Developing Expertise

About six weeks ago, we wrote: Whether you're selling office equipment, mulch, or payment solutions, you are selling your expertise, not your products.

Whether you’re addressing one client challenge or twenty, become an expert in one of them. This is your foundation. Read about it. Pick experts’ brains about it. Pick your clients’ brains about it. Go to meetings about it, even if you have to pay your own way. Develop an expertise that your customers would pay to tap.

Several readers wrote to ask: “How do I do that?” or “How do I pick?” – perhaps feeling like teenagers who are asked by well-meaning adults, “What do you want to do (or be) when you grow up?”

1) Develop a list of possibilities.

Two ways to start:

“Inside – Out” (you think about what you like, what you’re interested in,  what you’re most likely to be curious about when you’re speaking to clients, what you do well, what you are passionate about) or

“Outside – In” (you start with your clients’ challenges, decisions they struggle with, or mistakes they make and think about the knowledge or expertise needed to address them).

2) Choose your focus.

From the possibilities you’ve identified, choose the one or two on which you want to focus, related to the products or services you sell. Ideally, related to the products or services that make the most money for you. Ideally something you like and are interested in, so you’ll be willing to invest some “nights and weekends” time to learn more.

Make this choice without a lot of agonizing. You’re choosing a place to start; there are many paths from that point, and you can change your mind later.

For example, if you’re selling houses, maybe it’s beach-front houses. If you sell banking services, maybe it’s one issue – receiving payments from customers. If you sell to many industries, you could pick one industry in which to become more expert. Or, you could pick one challenge common to your clients in all of the industries on which you call, for example, succession in family-owned businesses, or managing payment cycles, or recruiting and retaining staff.

[Remember, your goal is to develop expertise that your clients value, that differentiates you from other sales people who call on them, and that opens discussion related to at least one of your products or product sets.]

3) Become an expert

When you’ve chosen a particular expertise focus, you read, attend trade shows, and pick experts’ brains to answer questions like:

  • What is the challenge, why do my clients face this challenge, and what does it cost them to have this challenge?
  • When should clients address this challenge?
  • What are the different tools and approaches or “schools of thought” about addressing the challenge?
  • When do each of these particular approaches work best?
  • How do clients best think through the options and decide?
  • What is my point of view about how clients should address this challenge?

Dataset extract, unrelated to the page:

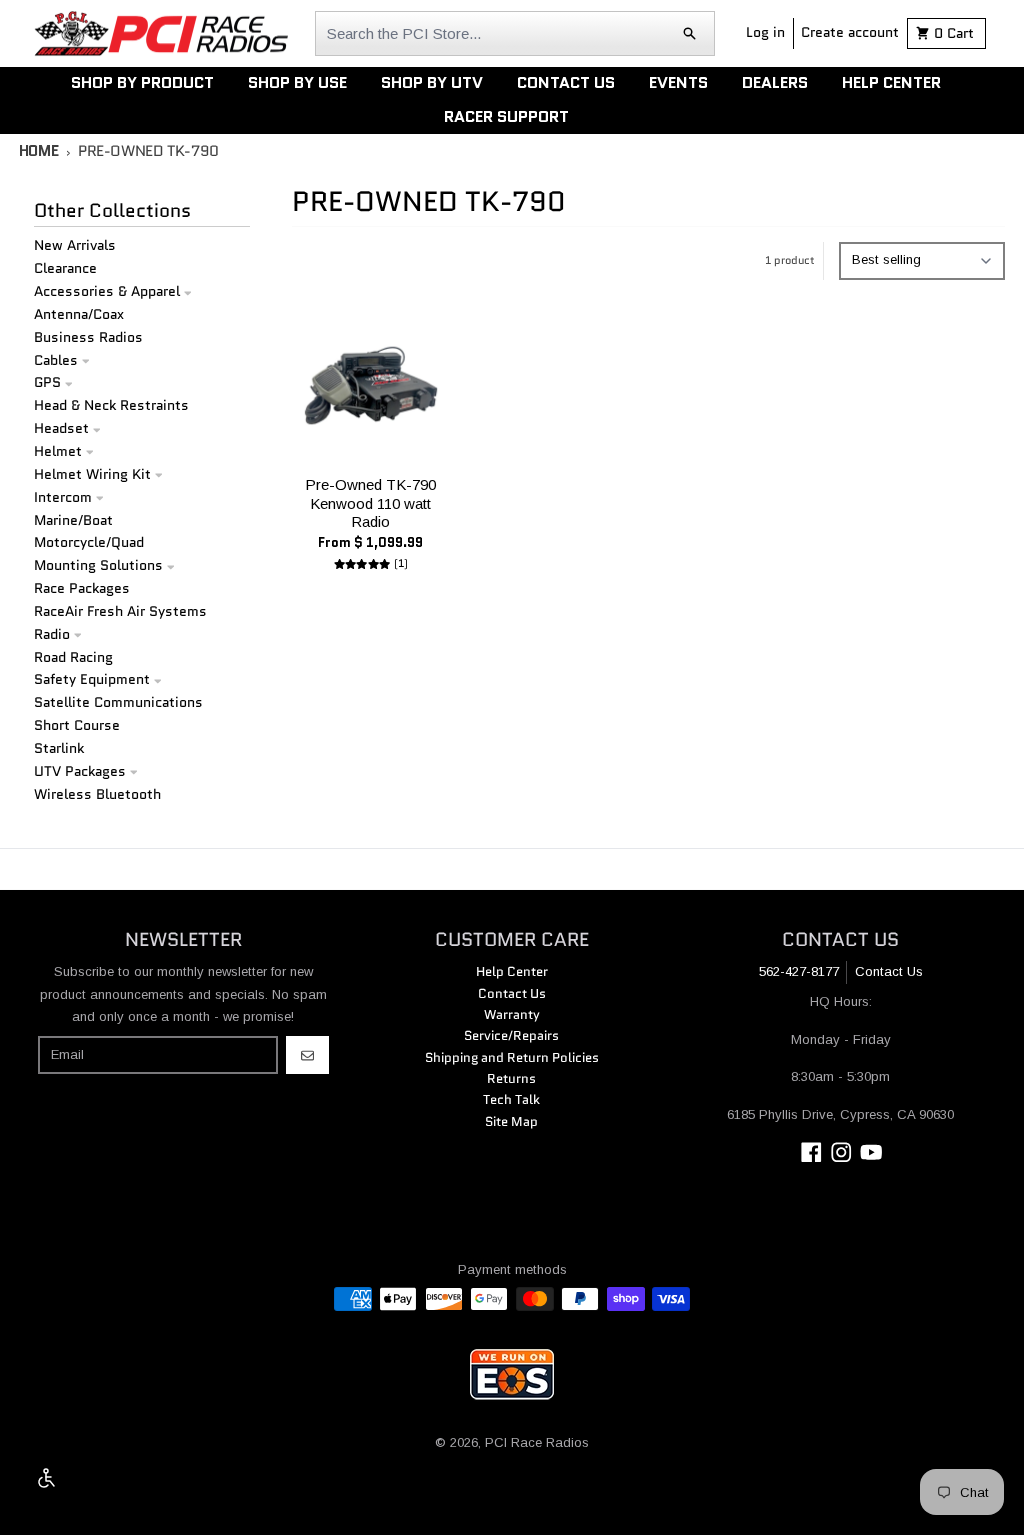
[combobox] (515, 33)
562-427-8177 (799, 971)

You’ll know you’re beginning to reach the right level of expertise when your colleagues begin asking you to teach them what you know.

4) Project your expertise to your clients or prospects

Project” means, “deliver your message.”  This can be done through word of mouth, sales presentations or conversations, seminars for your clients and prospects, sales letters, web sites, presentations to industry groups or community groups, volunteer work, white papers, emails, columns in industry publications, or casual conversation on soccer field side lines.  Lots of ways.

5) Make money with your expertise

This is the sales part. Help you clients think about their challenges. Help them evaluate their options. Make a recommendation. Help them decide. And, if appropriate, sell them or refer them to the products or services that will address the challenge.